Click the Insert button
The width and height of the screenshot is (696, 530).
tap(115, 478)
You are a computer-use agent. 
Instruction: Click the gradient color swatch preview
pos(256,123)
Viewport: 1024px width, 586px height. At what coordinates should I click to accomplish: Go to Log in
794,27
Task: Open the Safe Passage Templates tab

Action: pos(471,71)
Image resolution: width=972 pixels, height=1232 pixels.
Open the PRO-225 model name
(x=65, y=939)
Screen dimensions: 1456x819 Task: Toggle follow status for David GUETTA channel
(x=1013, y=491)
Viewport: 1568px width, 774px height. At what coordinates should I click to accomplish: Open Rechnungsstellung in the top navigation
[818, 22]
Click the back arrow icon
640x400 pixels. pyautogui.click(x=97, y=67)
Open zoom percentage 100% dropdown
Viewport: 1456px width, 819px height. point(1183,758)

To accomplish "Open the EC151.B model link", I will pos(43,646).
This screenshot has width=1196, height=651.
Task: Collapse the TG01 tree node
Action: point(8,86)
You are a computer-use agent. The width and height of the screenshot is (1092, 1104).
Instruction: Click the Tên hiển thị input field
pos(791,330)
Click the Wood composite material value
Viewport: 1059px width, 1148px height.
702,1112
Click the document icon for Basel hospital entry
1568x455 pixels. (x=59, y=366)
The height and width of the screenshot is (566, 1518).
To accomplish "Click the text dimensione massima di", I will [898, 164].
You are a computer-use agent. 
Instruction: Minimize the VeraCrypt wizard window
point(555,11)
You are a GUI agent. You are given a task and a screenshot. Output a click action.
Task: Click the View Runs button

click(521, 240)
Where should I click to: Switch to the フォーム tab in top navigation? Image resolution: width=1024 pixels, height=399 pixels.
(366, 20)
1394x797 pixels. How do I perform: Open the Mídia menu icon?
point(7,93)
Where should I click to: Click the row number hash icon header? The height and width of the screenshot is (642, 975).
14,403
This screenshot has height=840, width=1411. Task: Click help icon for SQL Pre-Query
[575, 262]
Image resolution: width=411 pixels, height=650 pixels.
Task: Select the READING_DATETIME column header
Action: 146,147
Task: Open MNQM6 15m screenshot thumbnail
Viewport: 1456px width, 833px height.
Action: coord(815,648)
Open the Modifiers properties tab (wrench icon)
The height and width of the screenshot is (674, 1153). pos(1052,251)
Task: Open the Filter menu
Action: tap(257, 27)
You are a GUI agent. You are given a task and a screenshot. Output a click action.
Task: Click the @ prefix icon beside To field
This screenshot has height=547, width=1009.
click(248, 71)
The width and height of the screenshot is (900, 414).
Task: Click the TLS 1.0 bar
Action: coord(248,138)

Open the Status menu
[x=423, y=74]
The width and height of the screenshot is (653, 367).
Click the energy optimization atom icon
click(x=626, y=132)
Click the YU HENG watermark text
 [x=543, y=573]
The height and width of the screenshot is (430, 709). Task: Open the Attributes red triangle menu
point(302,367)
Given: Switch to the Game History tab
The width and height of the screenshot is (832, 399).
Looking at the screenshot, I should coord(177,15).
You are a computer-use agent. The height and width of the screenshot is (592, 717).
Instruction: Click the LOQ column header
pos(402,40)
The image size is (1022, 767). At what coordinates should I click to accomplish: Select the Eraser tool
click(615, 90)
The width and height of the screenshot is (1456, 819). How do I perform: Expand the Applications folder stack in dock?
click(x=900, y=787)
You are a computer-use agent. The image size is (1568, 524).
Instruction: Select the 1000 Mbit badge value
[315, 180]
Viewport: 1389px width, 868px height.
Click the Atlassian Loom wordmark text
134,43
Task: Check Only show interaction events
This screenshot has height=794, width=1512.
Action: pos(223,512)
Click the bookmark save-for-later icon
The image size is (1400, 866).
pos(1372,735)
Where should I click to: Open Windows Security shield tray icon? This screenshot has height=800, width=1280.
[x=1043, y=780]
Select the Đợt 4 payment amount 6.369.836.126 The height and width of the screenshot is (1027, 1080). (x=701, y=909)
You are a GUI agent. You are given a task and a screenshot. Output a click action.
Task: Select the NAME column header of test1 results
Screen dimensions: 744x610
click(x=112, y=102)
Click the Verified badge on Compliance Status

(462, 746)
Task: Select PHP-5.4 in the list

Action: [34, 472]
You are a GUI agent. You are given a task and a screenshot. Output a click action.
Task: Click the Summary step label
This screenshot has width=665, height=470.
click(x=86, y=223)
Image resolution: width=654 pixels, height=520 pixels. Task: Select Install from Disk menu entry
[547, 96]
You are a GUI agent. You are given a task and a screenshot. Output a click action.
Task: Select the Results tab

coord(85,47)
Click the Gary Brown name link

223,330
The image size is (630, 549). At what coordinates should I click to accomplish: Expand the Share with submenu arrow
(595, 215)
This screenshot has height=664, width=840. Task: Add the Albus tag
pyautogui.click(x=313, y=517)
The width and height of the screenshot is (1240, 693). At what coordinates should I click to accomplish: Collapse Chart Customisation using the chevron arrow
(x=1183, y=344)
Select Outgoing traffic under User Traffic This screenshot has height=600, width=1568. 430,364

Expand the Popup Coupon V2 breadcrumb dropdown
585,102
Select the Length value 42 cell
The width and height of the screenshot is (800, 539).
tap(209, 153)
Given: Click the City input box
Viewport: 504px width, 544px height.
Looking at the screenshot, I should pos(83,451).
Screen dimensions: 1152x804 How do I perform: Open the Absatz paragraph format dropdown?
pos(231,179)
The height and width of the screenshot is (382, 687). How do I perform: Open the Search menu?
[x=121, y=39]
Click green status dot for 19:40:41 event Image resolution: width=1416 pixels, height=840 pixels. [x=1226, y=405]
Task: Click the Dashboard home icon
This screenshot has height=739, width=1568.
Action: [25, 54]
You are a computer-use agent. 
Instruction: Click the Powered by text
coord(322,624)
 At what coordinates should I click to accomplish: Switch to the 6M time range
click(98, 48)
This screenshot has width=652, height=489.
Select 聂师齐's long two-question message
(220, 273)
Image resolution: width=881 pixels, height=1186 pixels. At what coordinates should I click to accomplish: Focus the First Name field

####

=== CONSEGNA ===
Ricopia senza modifiche le righe dei dati dalla prima fino a quella che contiene "point(7,93)", compresa.

=== RISULTATO DELL'ESERCIZIO ===
Click the Insert button
The width and height of the screenshot is (696, 530).
tap(115, 478)
You are a computer-use agent. 
Instruction: Click the gradient color swatch preview
pos(256,123)
Viewport: 1024px width, 586px height. At what coordinates should I click to accomplish: Go to Log in
794,27
Task: Open the Safe Passage Templates tab

Action: pos(471,71)
Image resolution: width=972 pixels, height=1232 pixels.
Open the PRO-225 model name
(x=65, y=939)
Screen dimensions: 1456x819 Task: Toggle follow status for David GUETTA channel
(x=1013, y=491)
Viewport: 1568px width, 774px height. At what coordinates should I click to accomplish: Open Rechnungsstellung in the top navigation
[818, 22]
Click the back arrow icon
640x400 pixels. pyautogui.click(x=97, y=67)
Open zoom percentage 100% dropdown
Viewport: 1456px width, 819px height. point(1183,758)

To accomplish "Open the EC151.B model link", I will pos(43,646).
This screenshot has width=1196, height=651.
Task: Collapse the TG01 tree node
Action: point(8,86)
You are a computer-use agent. The width and height of the screenshot is (1092, 1104).
Instruction: Click the Tên hiển thị input field
pos(791,330)
Click the Wood composite material value
Viewport: 1059px width, 1148px height.
702,1112
Click the document icon for Basel hospital entry
1568x455 pixels. (x=59, y=366)
The height and width of the screenshot is (566, 1518).
To accomplish "Click the text dimensione massima di", I will [898, 164].
You are a computer-use agent. 
Instruction: Minimize the VeraCrypt wizard window
point(555,11)
You are a GUI agent. You are given a task and a screenshot. Output a click action.
Task: Click the View Runs button

click(521, 240)
Where should I click to: Switch to the フォーム tab in top navigation? Image resolution: width=1024 pixels, height=399 pixels.
(366, 20)
1394x797 pixels. How do I perform: Open the Mídia menu icon?
point(7,93)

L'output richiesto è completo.